牡蛎酶解液的工业化生产要求分离效果好、生产效率高,且能够连续操作。蛋白回收率是评价酶解液生产能力的重要指标。
由图1可知,采用本发明方法对牡蛎酶解液进行分离时,获得的牡蛎肽(牡蛎肽1、2、3)的蛋白回收率显著高于对比例的牡蛎肽(牡蛎肽A和B),实现了对原料的高值利用。主要是因为本发明中,通过乳化剂的辅助使脂肪酶与酶解系统中的油脂充分接触,利用脂肪酶酶解牡蛎蛋白酶解液中的磷脂等脂肪,破坏蛋白和脂肪的相互作用,降低乳状液的稳定性,从而使油水分离开,利于牡蛎肽的分离。而对比例1中,采用离心技术可以去除牡蛎酶解液的主要杂质,但是沉淀与清液界面不清,分离效果较差,蛋白回收率低。对比例2中采用尽管采用本发明专利中的活性炭和酵母细胞壁多糖吸附辅助过滤,但由于牡蛎酶解产物中乳化稳定性较好,分离仍不理想,仍有部分油脂通过滤纸进入牡蛎肽中,从而降低了牡蛎肽的蛋白回收率。表明采用本专利中的脂肪酶水解结合吸附过滤分离在分离牡蛎肽中具有显著的优势。

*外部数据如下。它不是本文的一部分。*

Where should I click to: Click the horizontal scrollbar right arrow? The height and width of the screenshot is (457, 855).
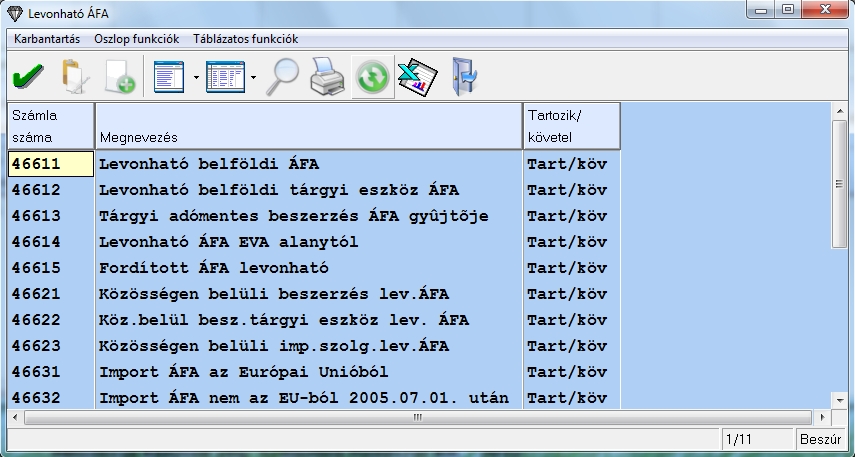pyautogui.click(x=822, y=418)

牡蛎酶解液中含有丰富的营养物质,在生产中长时间加工处理易感染微生物导致腐败变质。因此,简化分离工艺,缩短分离提取时间具有重要意义。
如图2所示,实施例1-3的分离时间较对比例2显著缩短。实施例与对比例最大的区别在于实施例采用了本发明中的乳化剂辅助脂肪酶水解牡蛎酶解液中脂肪组分,促使乳液失稳,分离速度加快,提高抽滤效率,降低开发和加工成本。对比例2中牡蛎蛋白酶解液乳化稳定性好,在过滤过程中,乳浊液中的油脂会堵塞滤孔,水分被锁在乳液体系中难以分离出来,随着时间的延长分离难度越大,甚至导致无法分离。因此,单独采用真空抽滤分离牡蛎肽(牡蛎肽B),分离时间过长,不适于工业生产。
目标牡蛎肽的纯度直接反映了产品的品质,决定了产品的销售价格。由图3和图4可看出,本发明中分离方法获得的牡蛎肽(牡蛎肽1、2、3)含量肽含量高,脂肪含量低。
上述实施例为本发明较佳的实施方式,但本发明的实施方式并不受上述实施例的限制,其他的任何未背离本发明的精神实质与原理下所作的改变、修饰、替代、组合、简化,均应为等效的置换方式,都包含在本发明的保护范围之内。